Adding to all these other stressors now is climate change. The full implications aren’t yet clear, but we cannot situate our wildlife strategies in the past. Our environment is changing and will continue to do so.

Government must be prudent and precautionary as we manage our changing landscape as the planet warms. The timing and abundance of food availability, for instance, will shift for some plants and animals. Species reliant on their stability will need space and additional resources if they are to adapt.

In many respects, Northern BC, the Interior, and the people who live off those lands are on the frontier of climate change. You will be the first to feel the effects of climate change.

You are the ones fighting forest fires and flooding.

You are the boots on the ground when government is slow to act.

A few years ago, with concerns growing about how B.C. was managing wildlife in the face of growing pressures, the Liberal B.C. government assigned an MLA to do a comprehensive review of its policies.

“There has never been a time in British Columbia’s history where balancing the cumulative impact of resource development and biodiversity has been so complex.” Liberal MLA Mike Morris wrote in his 2015 report, Getting the Balance Right: Improving Wildlife Habitat Management in British Columbia.

“There is an urgency and heightened concern amongst resident hunters, guide outfitters, trappers, the wildlife viewing industry and conservationists that the province is not acting quickly enough to address the decrease in wildlife populations and the degradation of wildlife habitat,” Morris wrote.

He called for more wildlife management staff and “better planning, better science and more timely and effective implementation of policies and programs.”

But the government never delivered.

“B.C. balks at changing law to protect wildlife and biodiversity” said The Vancouver Sun headline at the time.

“The B.C. government will not be changing laws or considering hiring more staff as recommended in a report by one of its own MLAs on how to protect wildlife and biodiversity from the effects of resource industries,” the story said.

For far too long government has shortchanged wildlife management in B.C.

• [What to work on]
1. Translate this sentence from the text on B.C. wildlife management into Spanish: "But the government never delivered."
2. Write out the part of the text on B.C. wildlife management starting at "Adding to all" and ending at "effects of climate change.".

(Rows on where targets appear)

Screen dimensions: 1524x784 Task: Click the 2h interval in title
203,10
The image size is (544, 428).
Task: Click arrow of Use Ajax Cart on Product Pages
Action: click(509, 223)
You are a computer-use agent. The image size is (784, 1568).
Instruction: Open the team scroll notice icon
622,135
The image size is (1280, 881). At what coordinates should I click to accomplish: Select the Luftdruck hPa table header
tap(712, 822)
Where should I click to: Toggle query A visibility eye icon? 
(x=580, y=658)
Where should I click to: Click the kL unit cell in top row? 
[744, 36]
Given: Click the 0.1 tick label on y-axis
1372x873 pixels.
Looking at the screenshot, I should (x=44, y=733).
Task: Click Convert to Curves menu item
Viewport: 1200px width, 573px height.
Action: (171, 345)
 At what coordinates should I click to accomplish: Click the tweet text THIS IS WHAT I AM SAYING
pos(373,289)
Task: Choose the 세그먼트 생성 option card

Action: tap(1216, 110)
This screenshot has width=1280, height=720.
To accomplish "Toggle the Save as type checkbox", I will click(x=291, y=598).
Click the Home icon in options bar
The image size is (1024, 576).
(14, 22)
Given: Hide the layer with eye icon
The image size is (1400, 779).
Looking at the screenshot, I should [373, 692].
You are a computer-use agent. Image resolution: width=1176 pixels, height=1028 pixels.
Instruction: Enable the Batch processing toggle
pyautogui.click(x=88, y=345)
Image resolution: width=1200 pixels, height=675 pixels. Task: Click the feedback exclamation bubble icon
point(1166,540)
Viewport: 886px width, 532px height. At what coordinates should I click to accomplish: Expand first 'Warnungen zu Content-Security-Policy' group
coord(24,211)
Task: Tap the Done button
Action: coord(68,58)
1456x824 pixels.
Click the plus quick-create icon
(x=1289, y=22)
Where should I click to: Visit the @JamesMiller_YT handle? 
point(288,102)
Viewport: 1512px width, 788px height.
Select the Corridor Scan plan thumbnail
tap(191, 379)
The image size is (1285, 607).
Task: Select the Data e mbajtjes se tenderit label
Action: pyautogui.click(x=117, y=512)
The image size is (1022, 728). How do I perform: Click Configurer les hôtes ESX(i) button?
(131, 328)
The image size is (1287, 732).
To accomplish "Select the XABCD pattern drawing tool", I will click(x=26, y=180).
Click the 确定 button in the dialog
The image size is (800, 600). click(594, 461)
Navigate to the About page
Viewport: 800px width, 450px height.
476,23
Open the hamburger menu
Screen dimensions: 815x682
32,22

• [Task results]
1. Pero el gobierno nunca cumplió.

2.
Adding to all these other stressors now is climate change. The full implications aren’t yet clear, but we cannot situate our wildlife strategies in the past. Our environment is changing and will continue to do so.

Government must be prudent and precautionary as we manage our changing landscape as the planet warms. The timing and abundance of food availability, for instance, will shift for some plants and animals. Species reliant on their stability will need space and additional resources if they are to adapt.

In many respects, Northern BC, the Interior, and the people who live off those lands are on the frontier of climate change. You will be the first to feel the effects of climate change.